■ Exercise details: Beginning at the line that contains "Image resolution: width=672", return every remaining line of the data below exactly; return nothing before it.

START Input material

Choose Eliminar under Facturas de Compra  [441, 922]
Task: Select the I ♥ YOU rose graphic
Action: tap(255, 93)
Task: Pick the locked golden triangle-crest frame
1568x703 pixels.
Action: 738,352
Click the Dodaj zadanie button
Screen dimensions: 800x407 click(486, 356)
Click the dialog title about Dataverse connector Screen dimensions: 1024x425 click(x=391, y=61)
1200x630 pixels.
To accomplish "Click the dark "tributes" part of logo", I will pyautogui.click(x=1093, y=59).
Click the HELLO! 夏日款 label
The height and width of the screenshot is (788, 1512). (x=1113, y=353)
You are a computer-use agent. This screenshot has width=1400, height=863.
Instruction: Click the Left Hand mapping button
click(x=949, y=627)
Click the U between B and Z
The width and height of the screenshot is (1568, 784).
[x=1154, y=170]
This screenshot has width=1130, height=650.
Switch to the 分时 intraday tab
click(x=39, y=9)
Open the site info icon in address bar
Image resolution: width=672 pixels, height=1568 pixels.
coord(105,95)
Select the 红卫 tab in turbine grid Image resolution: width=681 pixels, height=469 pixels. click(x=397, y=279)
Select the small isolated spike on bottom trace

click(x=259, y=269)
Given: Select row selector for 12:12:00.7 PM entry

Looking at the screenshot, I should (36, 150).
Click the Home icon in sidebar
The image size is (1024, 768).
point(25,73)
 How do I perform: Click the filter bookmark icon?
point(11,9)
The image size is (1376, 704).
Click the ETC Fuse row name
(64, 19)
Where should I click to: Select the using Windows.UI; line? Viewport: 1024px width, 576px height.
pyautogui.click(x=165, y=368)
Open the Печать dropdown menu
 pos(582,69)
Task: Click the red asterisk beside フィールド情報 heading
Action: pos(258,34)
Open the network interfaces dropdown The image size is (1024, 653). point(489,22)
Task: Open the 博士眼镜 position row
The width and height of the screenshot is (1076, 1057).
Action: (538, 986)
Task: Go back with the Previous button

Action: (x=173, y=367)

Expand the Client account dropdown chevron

END Input material

■ Answer for this exercise:
Image resolution: width=672 pixels, height=1568 pixels.
coord(105,95)
Select the 红卫 tab in turbine grid Image resolution: width=681 pixels, height=469 pixels. click(x=397, y=279)
Select the small isolated spike on bottom trace

click(x=259, y=269)
Given: Select row selector for 12:12:00.7 PM entry

Looking at the screenshot, I should (36, 150).
Click the Home icon in sidebar
The image size is (1024, 768).
point(25,73)
 How do I perform: Click the filter bookmark icon?
point(11,9)
The image size is (1376, 704).
Click the ETC Fuse row name
(64, 19)
Where should I click to: Select the using Windows.UI; line? Viewport: 1024px width, 576px height.
pyautogui.click(x=165, y=368)
Open the Печать dropdown menu
 pos(582,69)
Task: Click the red asterisk beside フィールド情報 heading
Action: pos(258,34)
Open the network interfaces dropdown The image size is (1024, 653). point(489,22)
Task: Open the 博士眼镜 position row
The width and height of the screenshot is (1076, 1057).
Action: (538, 986)
Task: Go back with the Previous button

Action: (x=173, y=367)

Expand the Client account dropdown chevron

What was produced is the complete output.